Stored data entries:
-.-.-

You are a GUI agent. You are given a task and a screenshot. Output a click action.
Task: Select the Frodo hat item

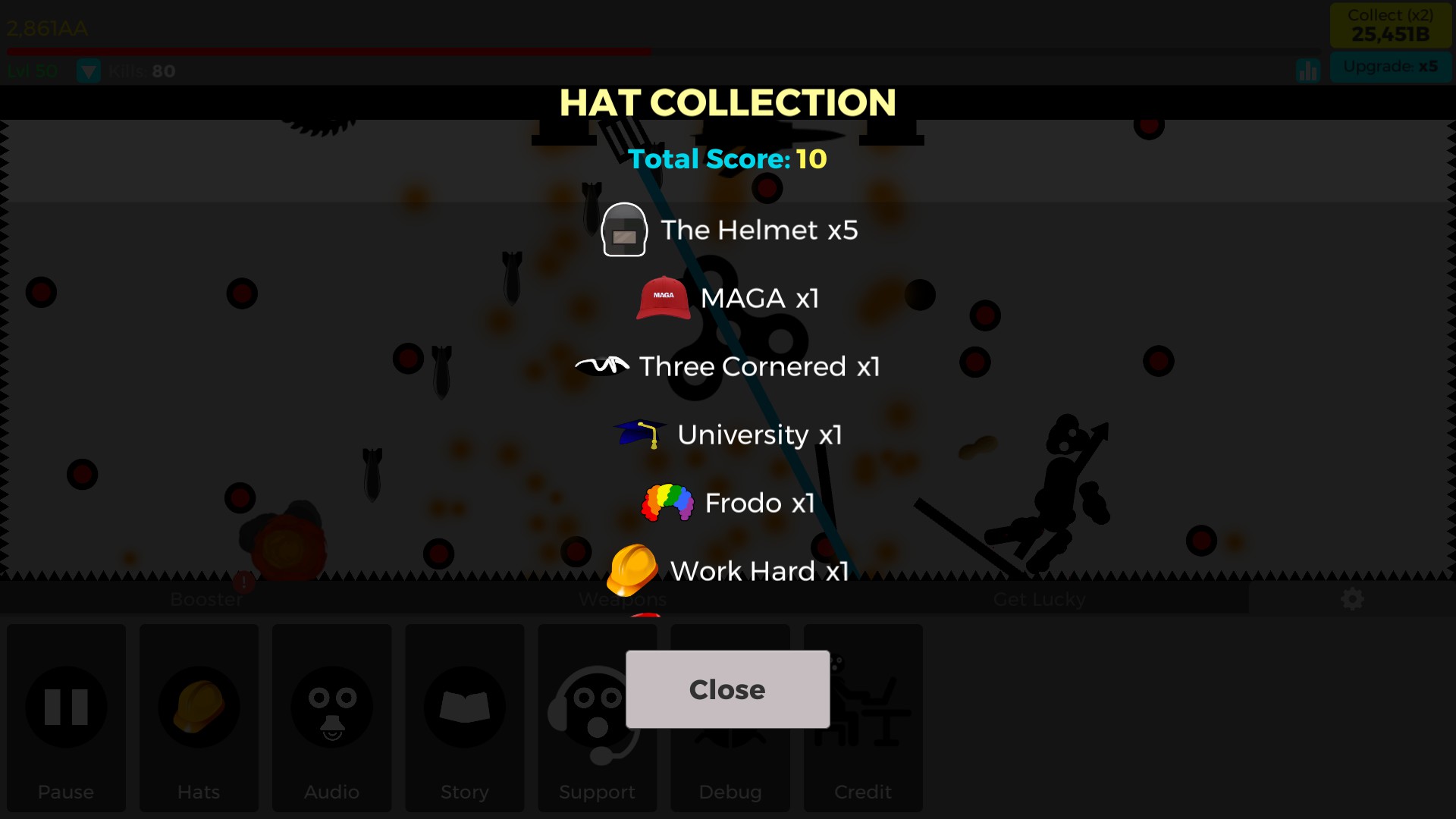tap(728, 503)
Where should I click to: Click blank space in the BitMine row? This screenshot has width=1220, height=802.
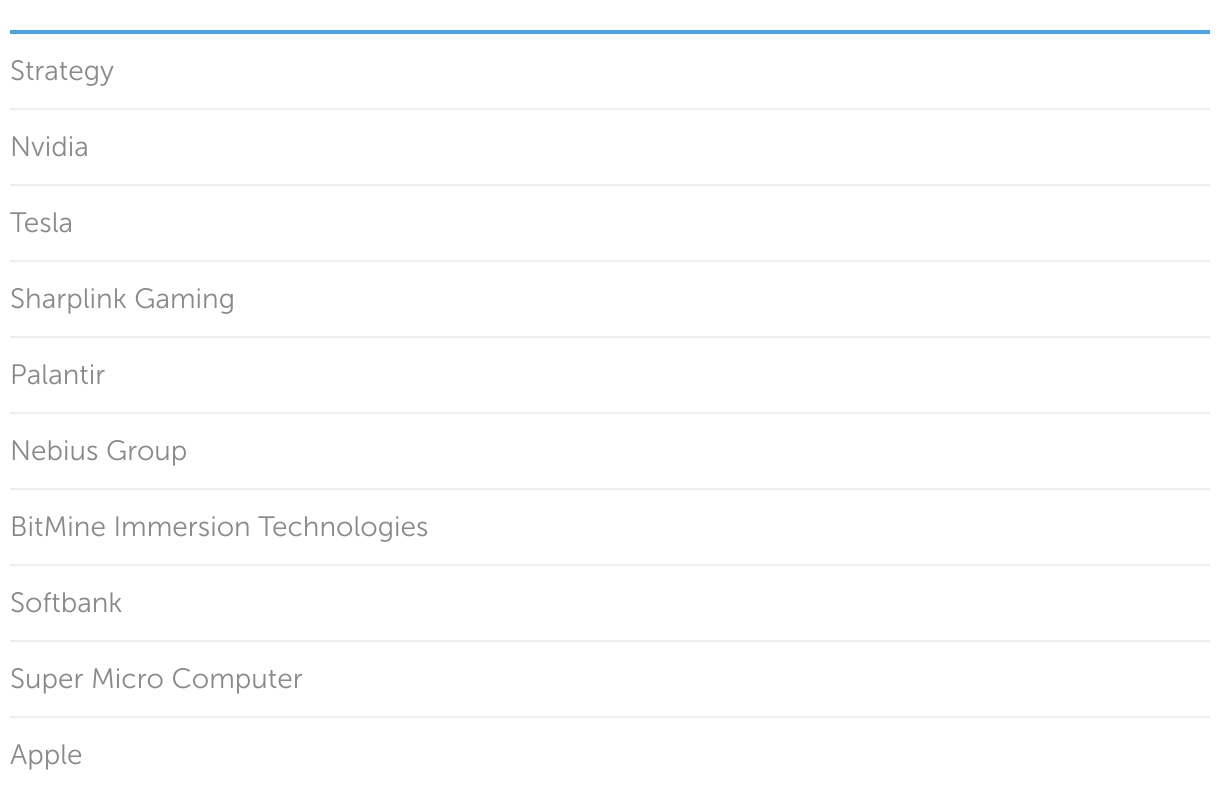[800, 527]
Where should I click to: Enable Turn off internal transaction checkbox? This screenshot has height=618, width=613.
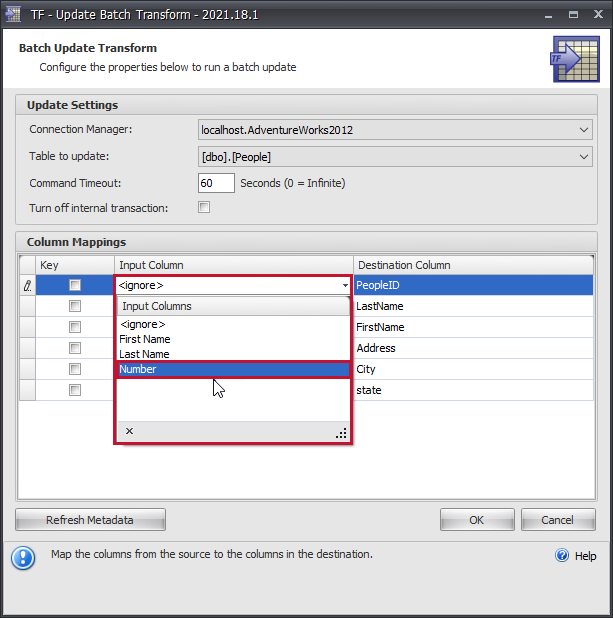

-.-.-

| WHAT YOU WILL DO |
Each entry above needs to be restated without a single word changed; skip the images.

| RESPONSE BOX |
You are a GUI agent. You are given a task and a screenshot. Output a click action.
Task: Select the Frodo hat item

tap(728, 503)
Where should I click to: Click blank space in the BitMine row? This screenshot has width=1220, height=802.
[800, 527]
Where should I click to: Enable Turn off internal transaction checkbox? This screenshot has height=618, width=613.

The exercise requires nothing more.